| Is it possible to write a script to scan all the internet (or at least the popular websites) and determine which ones are blocked? If you can find or make a list of websites you want to scan, you can script it. The biggest problem is doing it in a way that doesn't bring you to the attention of those doing the blocking. 1. Where can I find a list of all domain names, top 1000, top 100000? Alexa's "top 1,000,000" list (~10.2 MB download) is at http://s3.amazonaws.com/alexa-static/top-1m.csv.zip 2. Is it possible to conclusively determine censorship from headers only or do I have to load the whole page and compare HTML code with a sample? Bandwidth is very expensive here. It depends on the method used to block you from visiting a website. If DNS-based blocking is used, you can use very small DNS lookups to identify whether or not a website is blocked — all of the hostnames of blocked websites will probably resolve to the same IP address. (You can check this with "nslookup www.website.com" in Windows or "host www.website.com" on Linux, OS X, etc.) If this method works, it's probably the best way — DNS requests are less likely to be logged than HTTP requests, and DNS requests and responses are small. If the blocking uses a transparent proxy instead of forged DNS records, you could use HTTP HEAD requests and match against the "Server" header in the reply: Server: Apache/2.2.12 (Unix) mod_ssl/2.2.12 OpenSSL/0.9.7d mod_wsgi/3.2 mod_perl/1.29 PHP/4.4.1
The software listed in that "Server" header is terribly old, and I doubt you'll find any other web server on the Internet with that exact combination of software versions. So that could be a way to identify the server serving the "website blocked" page without downloading entire pages, but it might draw attention to you if you do it for thousands of websites. |
I think this is a HUGE issue that should not be taken lightly. A guy scanning certain websites from Iran IS going to attract some attention no matter how benign his motives. It just won't be taken lightly. That attention can land you on lists you don't want to be on.

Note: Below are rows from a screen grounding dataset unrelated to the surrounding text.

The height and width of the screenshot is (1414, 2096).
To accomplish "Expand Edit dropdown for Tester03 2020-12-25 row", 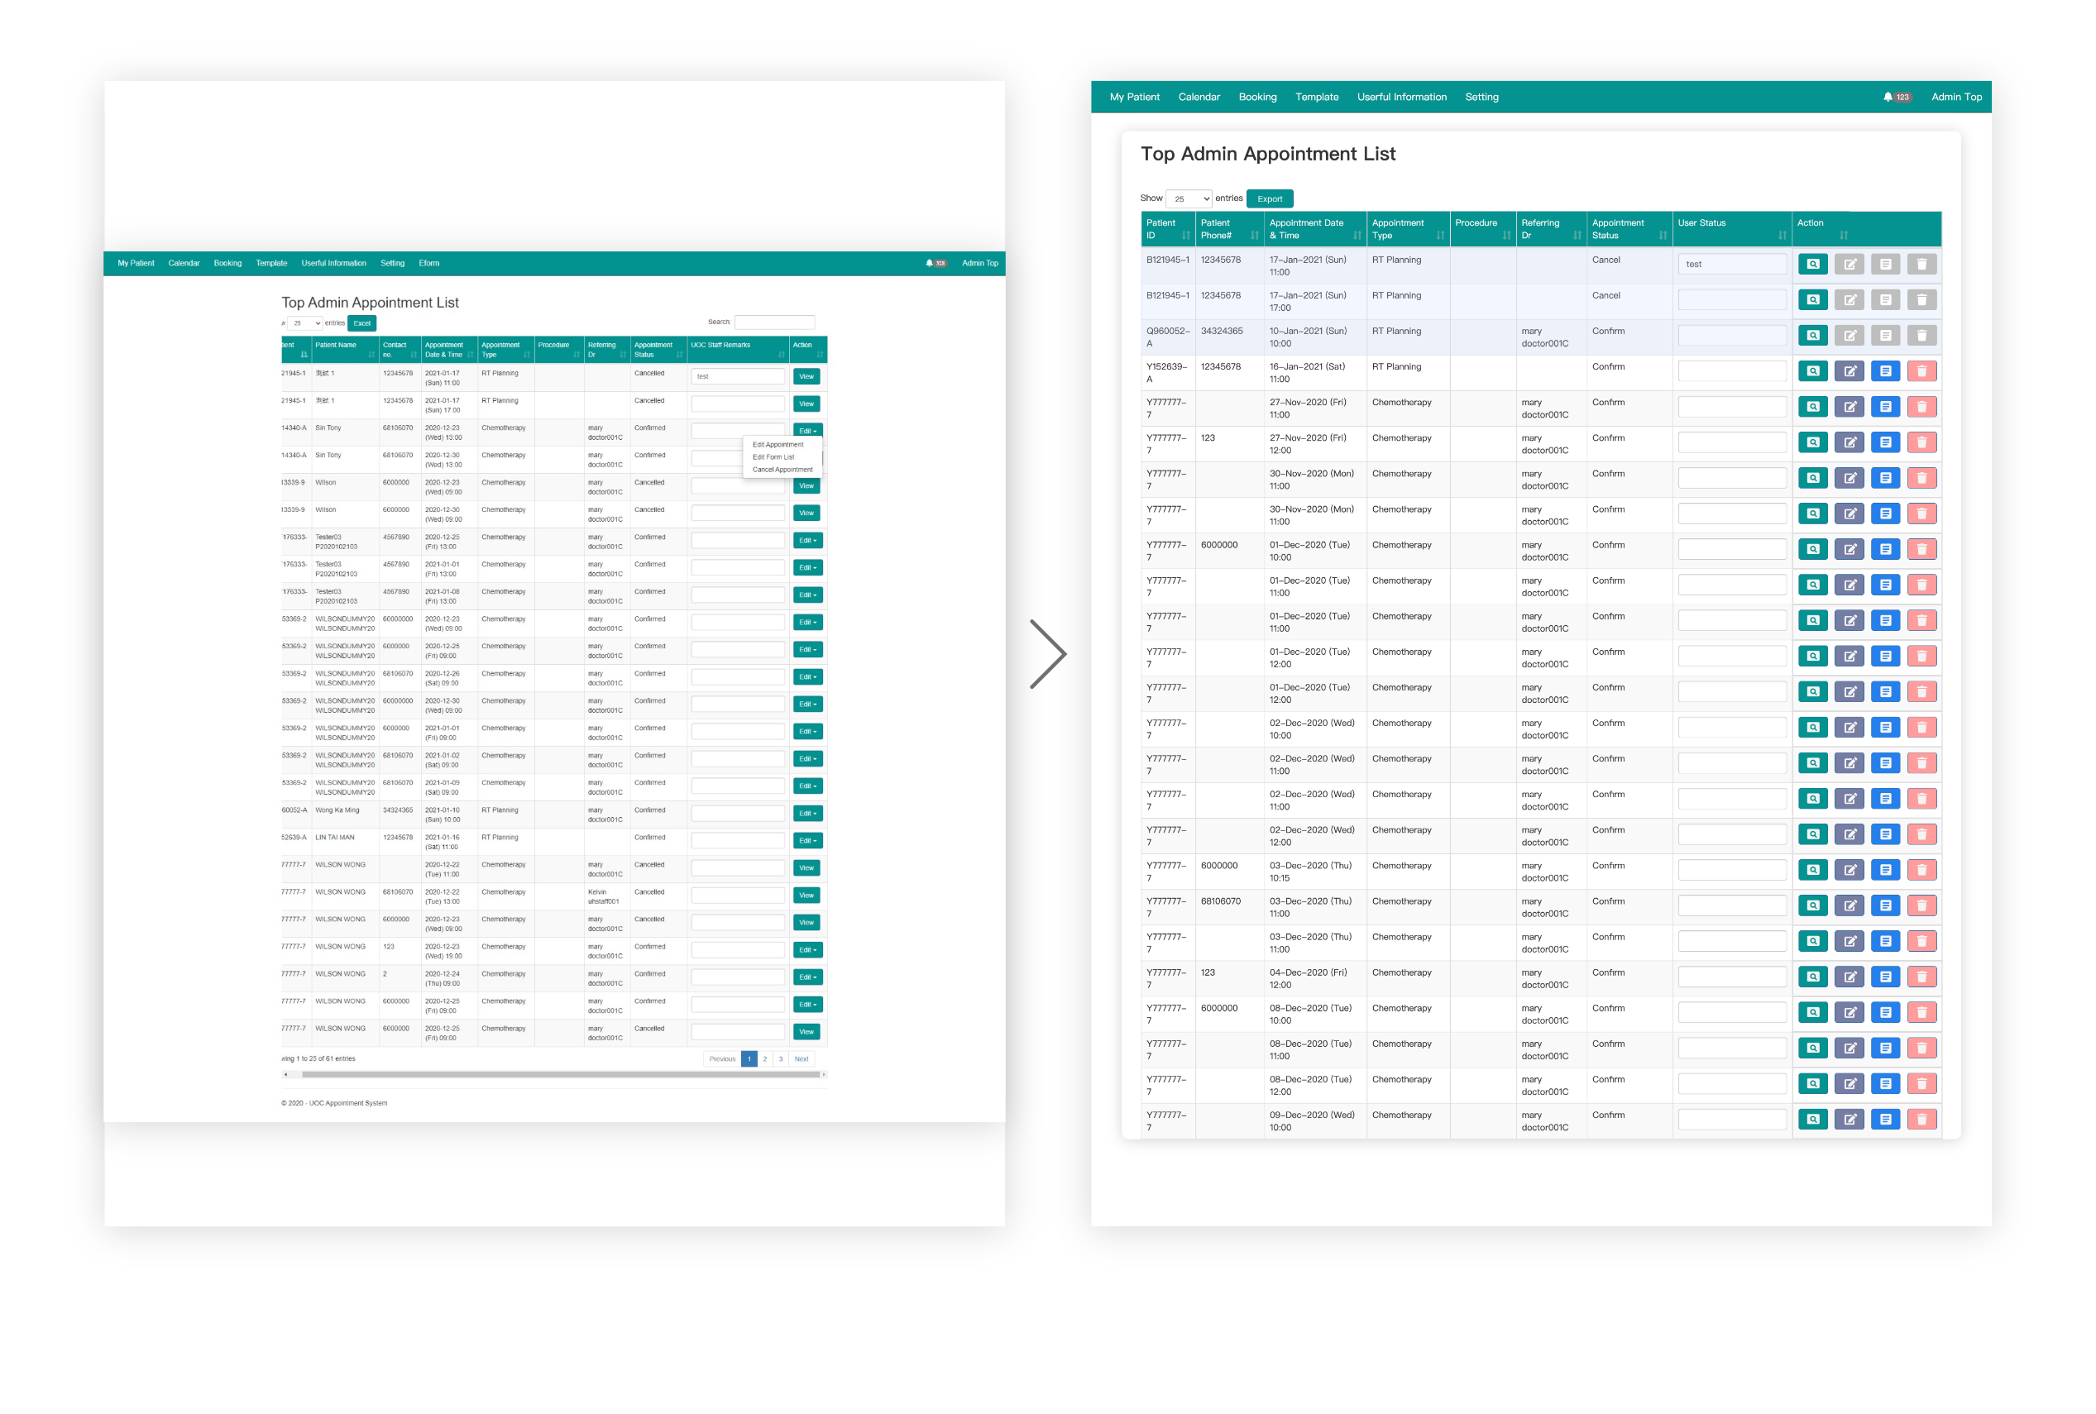I will click(807, 541).
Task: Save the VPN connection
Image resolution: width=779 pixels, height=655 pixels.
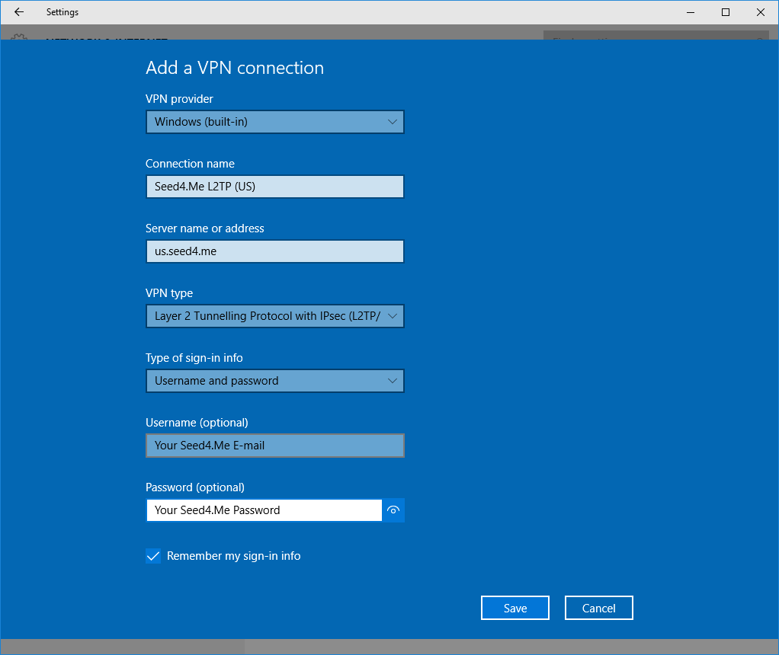Action: pos(515,608)
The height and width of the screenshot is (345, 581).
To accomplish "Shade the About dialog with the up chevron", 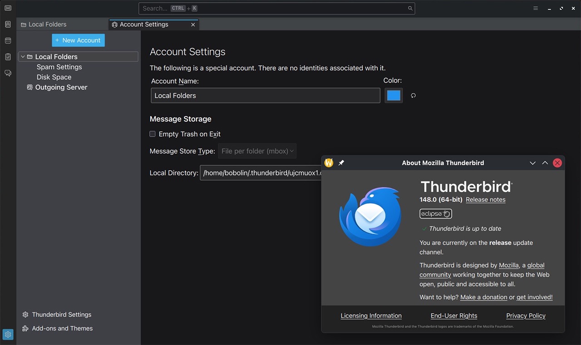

I'm not saying that I don't sympathize with his/her situation... I just think that certain actions can be viewed by people with a security mindset as hostile. Indeed it may only increase the number of sites being blocked. As well as, SEVERELY restricting his/her ability to travel without being arrested. And if you attract enough of the right attention... you may find that being arrested is the least of your worries.
And all of this doesn't even take into account what Iranian authorities may do from their end.
Advice like this, given on a public forum via easily identifiable pseudonyms, should be taken with a BIG grain of salt.